The Samba-Bugzilla – Bug 6892
When a chown operation is issued via Windows Explorer, all ACLS are wiped out
Last modified: 2011-10-30 18:22:20 UTC
When we use Windows Explorer to change ownership on a file or folder, and use the acl_xattr module, all ACLs are wiped out. The reason for this is that Windows sends the security descriptor with dacl = NULL when it requests an owner or group change. But since the acl_xattr module writes out it's ACLs as a blob, it writes out a dacl = NULL to the xattr on the file system. This causes our ACLs to be wiped out.
What I think the code needs to do when DACL information is not passed in to the set acl call is:
1. Issue a VFS_SMB_GET_NT_ACL call and ask for the DACL information and store in a temporary security descriptor (tmpsd).
2. Verify that psd->dacl is NULL and set psd->dacl = tmpsd->dacl;
3. Do normal set acl call which will set the owner or group change PLUS the DACL's that were originally on the file.
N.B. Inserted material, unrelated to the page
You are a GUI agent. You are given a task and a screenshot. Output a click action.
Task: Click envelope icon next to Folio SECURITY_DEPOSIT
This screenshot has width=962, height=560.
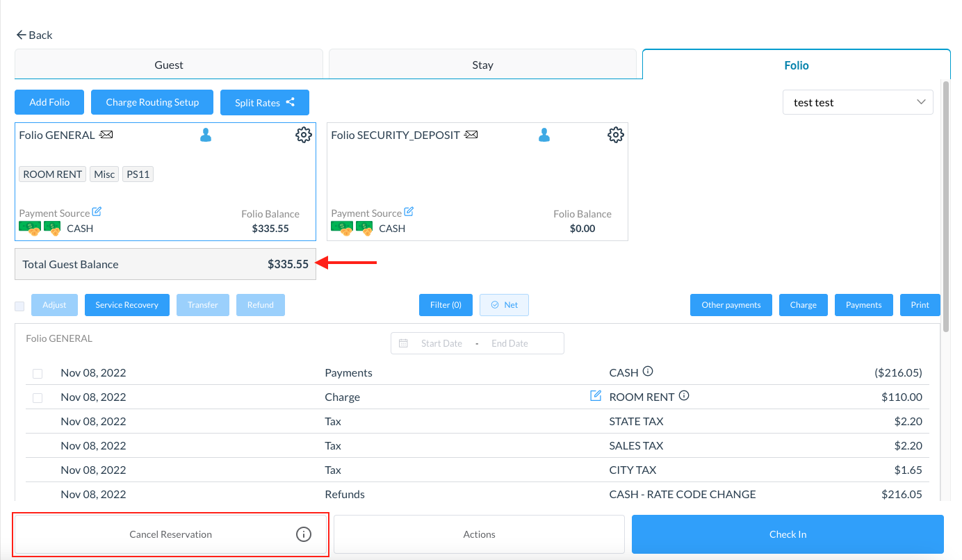471,135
4. Free memory of tmpsd and set psd->dacl = NULL;
1. Create a folder as user 1.
2. Create an ACL on folder to give user 2 full access rights.
3. As user 2: use Windows Explorer to change ownership of the folder from user 1 to user 2.
4. Check for Windows ACLs and you will see they are not there anymore.
Created attachment 4973 [details]
Patch for 3.5.0 and master
Ok, here is an (untested) fix for this for master and 3.5.0. It should be easy to back-port to 3.4.x. I'll test it here and commit when I'm satisfied. If you could do the same that would be very helpful !
Hi Jeremy, I don't think I'll be able to validate this fix. The code is pretty different in 3.4.1 than 3.5 and due to an internal scheduling issue, we cut our own patch for this. Our patch is different than yours but I think it is functionally close. The 3.4.1 code doesn't have a routine called get_nt_acl_internal(). We put code in that is likely not as complete as your fix but solved our immediate problem. We didn't address the fact that security information may also have to be read in but we fixed the issue where DACLs do.
One quick comment: I didn't look at samba 3.5 source but the code:
status = get_nt_acl_internal(handle, fsp,
Do we need to free the memory for nc_psd when this routine is done? In 3.4.1, the call to SMB_VFS_GET_NT_ACL requires the memory to be freed, is get_nt_acl_internal() similar on 3.5?
Ok, tested here and merged into master and 3.5.0. I'll investigate a back-port for 3.4.x. To answer your question, we're not leaking memory here as the ACL is talloc'ed off the talloc TOS, which will get freed on exit from this specific SMB processing.
*** Bug 6812 has been marked as a duplicate of this bug. ***
This bug is fixed now, I believe, so it should be closed.